23 Nisan'da Silivri açıklarında meydana gelen ve paniğe neden olan 6,2 büyüklüğündeki depremi önceden tahmin etmesiyle dikkatleri üzerine çeken Prof. Dr. Şener Üşümezsoy, beklenen büyük Marmara depremiyle ilgili kamuoyunda hakim olan görüşleri sarsacak çarpıcı bir değerlendirmede bulundu.
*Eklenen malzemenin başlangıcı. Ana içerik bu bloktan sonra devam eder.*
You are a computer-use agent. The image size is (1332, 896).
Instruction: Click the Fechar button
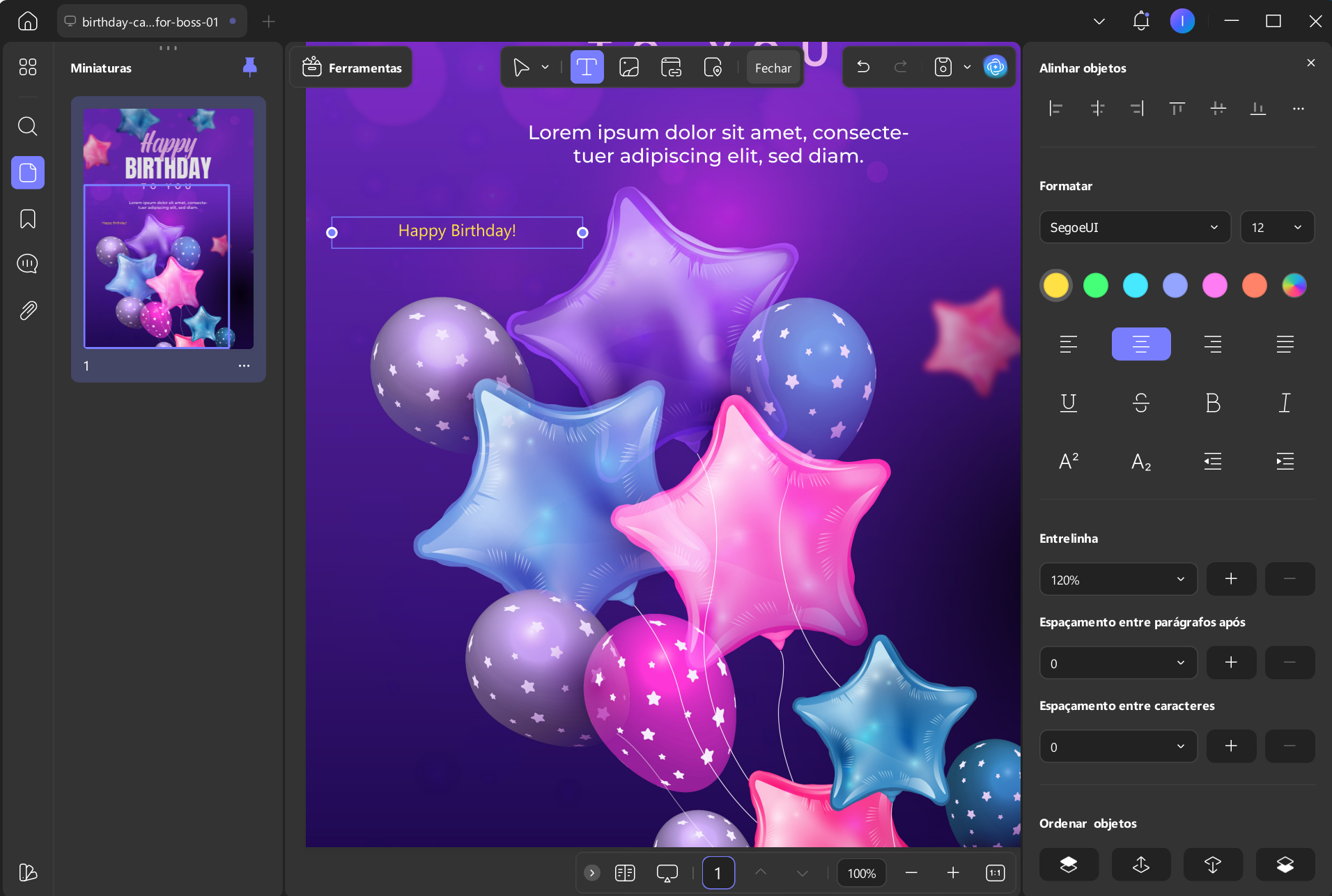pos(773,68)

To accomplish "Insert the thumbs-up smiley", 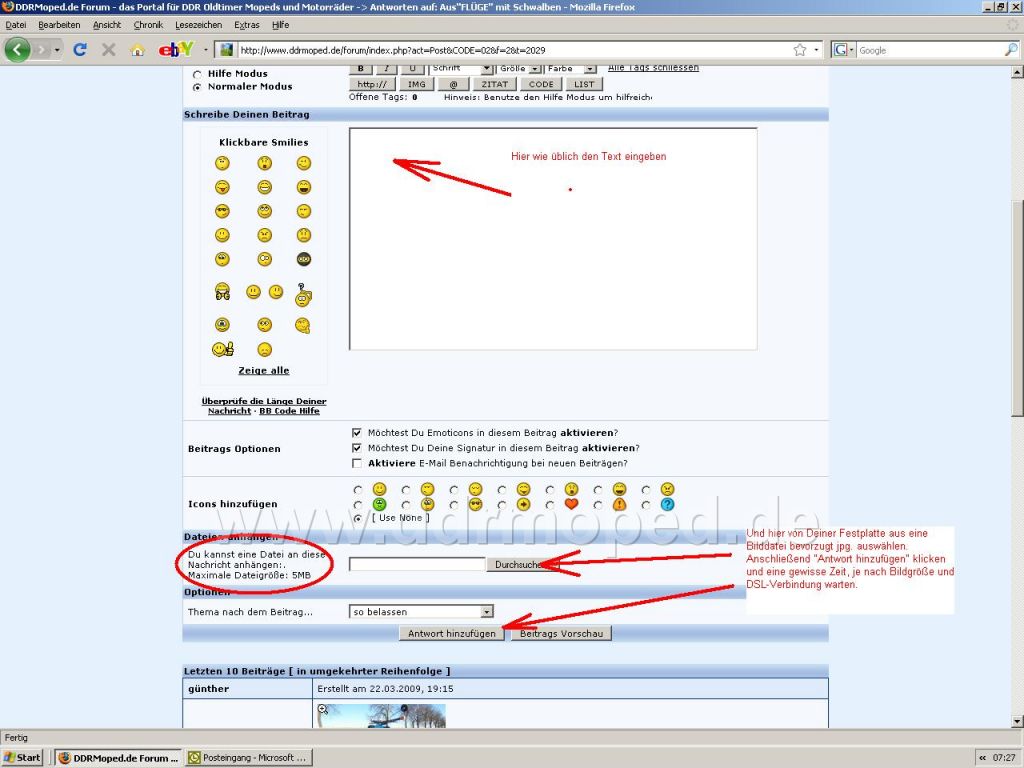I will [222, 349].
Üşümezsoy, İstanbul'u tehdit eden asıl riskin popüler söylemlerin aksine Adalar Fayı olmadığını, tehlikenin Marmara Denizi'nin güneyindeki iki farklı fay hattında biriktiğini savundu.
Marmara Bölgesi'nde yaşayan milyonlarca insanın kabusu olan büyük deprem senaryoları, 23 Nisan'da yaşanan 6.2'lik sarsıntının ardından yeniden alevlendi. Depremin yerini ve potansiyel büyüklüğünü önceden işaret eden Jeoloji Profesörü Şener Üşümezsoy, YouTube kanalında yayınladığı son analiz videosu ile tüm dikkatleri bir kez daha üzerine çekti. Üşümezsoy, yıllardır dile getirilen "İstanbul'da 7.2 büyüklüğünde deprem olacak" tezinin bilimsel temelden yoksun olduğunu iddia ederek, tehlikenin yanlış yerde arandığını belirtti.
"İstanbul'da 7.2 Beklentisi Asılsız": Kumburgaz Fayı Neden Büyük Deprem Üretemez?
Prof. Dr. Üşümezsoy, ana akım medyadaki birçok uzmanın aksine, 1999 Gölcük depreminden sonra stresin Adalar Fayı'na yüklendiği ve burada 7'nin üzerinde bir deprem beklendiği tezine şiddetle karşı çıkıyor. Kendi yaptığı Coulomb stres transferi analizlerine göre, İstanbul için birincil riskin Adalar Fayı değil, Kumburgaz çukuru içindeki daha sığ bir fay segmenti olduğunu vurguluyor. Üşümezsoy'a göre, bu fayın yapısı büyük bir deprem üretmeye elverişli değil.
Üşümezsoy, bu fayın yaklaşık 10 kilometrelik sığ bir derinlikte bulunması nedeniyle en fazla 6.5 büyüklüğünde bir deprem üretebileceğini 2002 yılından bu yana savunduğunu belirtiyor. Nisan ayında yaşanan 6.2 büyüklüğündeki depremin de tam olarak bu fay üzerinde meydana geldiğini ve kendi modelini doğruladığını ifade ediyor. Bu nedenle, İstanbul'un kapısındaki riskin 7'nin üzerinde bir deprem potansiyeli taşımadığını, ancak 6.5 büyüklüğündeki bir depremin bile ciddi hasara yol açabileceğini belirtiyor.
İşte Marmara'daki İki Büyük Saatli Bomba: Bozburun ve Sarıköy Fayları
Peki, eğer büyük risk Kumburgaz Fayı'nda değilse, Marmara Denizi'ndeki asıl tehlike nerede? Prof. Dr. Üşümezsoy, büyük deprem potansiyeli taşıyan ve alarm veren iki ana bölgenin İstanbul'un güneyinde yer aldığını net bir şekilde açıklıyor. Bu faylar, 7 ve üzeri büyüklükte deprem üretme kapasitesine sahip ve aktif olarak stres biriktiriyor.
Bozburun Fayı (Armutlu Yarımadası): Üşümezsoy'a göre en kritik segmentlerden biri burası. 1999 Gölcük depremi, bu fayın batı ucuna muazzam bir stres yükledi ancak bu fay kırılmadı. Henüz enerjisini boşaltmamış olan Bozburun Fayı, Yalova ve Gemlik Körfezi için ciddi bir tehdit oluşturuyor.
Sarıköy Fayı (Güney Marmara): İkinci tehlikeli bölge ise Marmara Denizi'nin güneybatısında yer alıyor. 1953 yılında yaşanan Yenice-Gönen depreminin stres yüklediği bu fay hattı, özellikle Balıkesir'in kuzeyi ve Çanakkale'nin Biga ilçesi için önemli bir risk taşıyor.
Üşümezsoy, bu analizleriyle risk haritasını adeta yeniden çiziyor. 1912 Şarköy-Mürefte depreminin Tekirdağ ve Saros açıklarındaki stresi büyük ölçüde boşalttığını savunan profesör, odaklanılması gereken asıl yerin popüler inanışın aksine Marmara Denizi'nin güneyi ve Kumburgaz çukurunun doğusu olduğunu vurguluyor. Bu ezber bozan yaklaşım, depreme hazırlık stratejilerinin yeniden gözden geçirilmesi gerektiğini ortaya koyuyor.